REPUBLIKA.CO.ID, JENEWA -- Penanaman opium di Myanmar yang dikuasai militer melonjak 33 persen pada 2022. Laporan PBB pada Kamis (26/1/2023) menyatakan, sebelumnya selama enam tahun terakhir tren penanaman opium di Myanmar mengalami penurunan.
Perwakilan regional Kantor PBB untuk Narkoba dan Kejahatan (UNODC), Jeremy Douglas, mengatakan, melonjakmya penanaman opium "berkaitan langsung" dengan gejolak politik dan ekonomi di Myanmar. Itu terutama sejak militer mengambil alih kekuasaan dalam kudeta hampir dua tahun lalu.
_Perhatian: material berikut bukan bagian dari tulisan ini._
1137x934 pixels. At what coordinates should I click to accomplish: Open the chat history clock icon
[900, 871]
“Gangguan ekonomi, keamanan, dan tata kelola yang mengikuti pengambilalihan militer pada Februari 2021 telah menyatu dan para petani di daerah terpencil yang sering kali rawan konflik memiliki sedikit pilihan selain kembali ke opium,” kata Douglas.
Seorang juru bicara junta tidak menanggapi permintaan komentar mengenai laporan PBB tersebut. Perekonomian Myanmar menurun sejak kudeta. Sementara itu, mata uang kyat anjlok terhadap dolar dan harga makanan serta bahan bakar meroket tajam.
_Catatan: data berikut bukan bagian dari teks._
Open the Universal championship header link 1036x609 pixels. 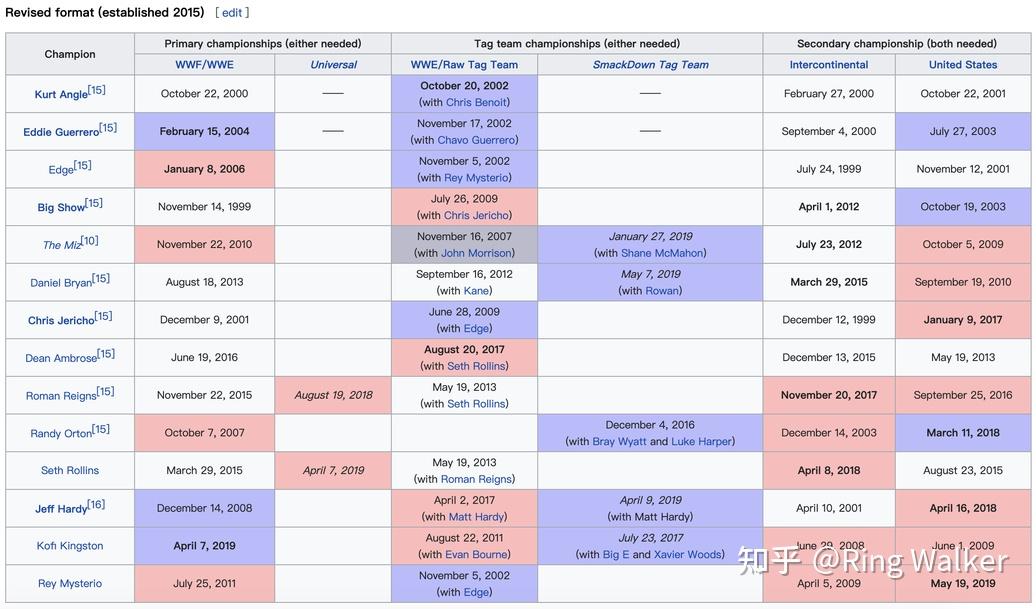point(333,65)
“Tanpa alternatif dan stabilitas ekonomi, penanaman dan produksi opium kemungkinan besar akan terus berkembang,” kata Perwakilan UNODC untuk Myanmar, Benedikt Hofmann.
Area budi daya tanaman opium pada 2022 diperluas menjadi 40.100 hektare. Sementara itu, perkiraan hasil rata-rata naik 41 persen menjadi hampir 20 kilogram per hektare. Ini merupakan nilai tertinggi sejak UNODC mulai mencatat pertumbuhan penanaman opium pada 2002.
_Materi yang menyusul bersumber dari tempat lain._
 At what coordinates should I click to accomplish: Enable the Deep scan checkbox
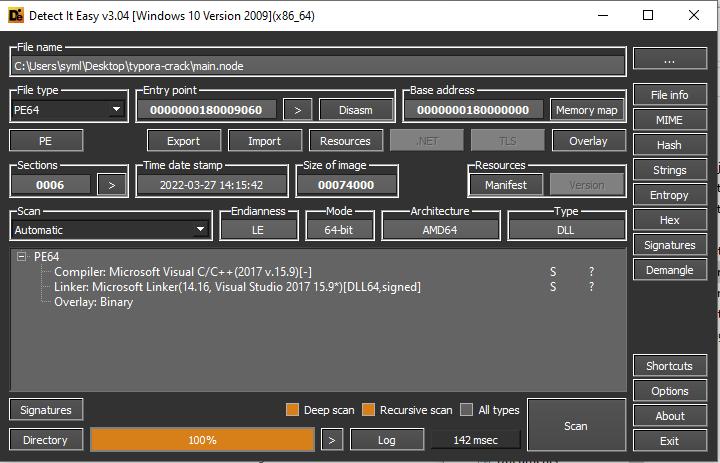click(293, 410)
Negara Bagian Shan timur, yang berbatasan dengan China, Thailand, dan Laos, mengalami peningkatan budi daya terbesar mencapai 39 persen. Nilai opium yang diproduksi setiap tahun di Myanmar bisa mencapai hingga dua miliar dolar AS. Sebagian besar opium diselundupkan ke negara tetangga dan pasar global.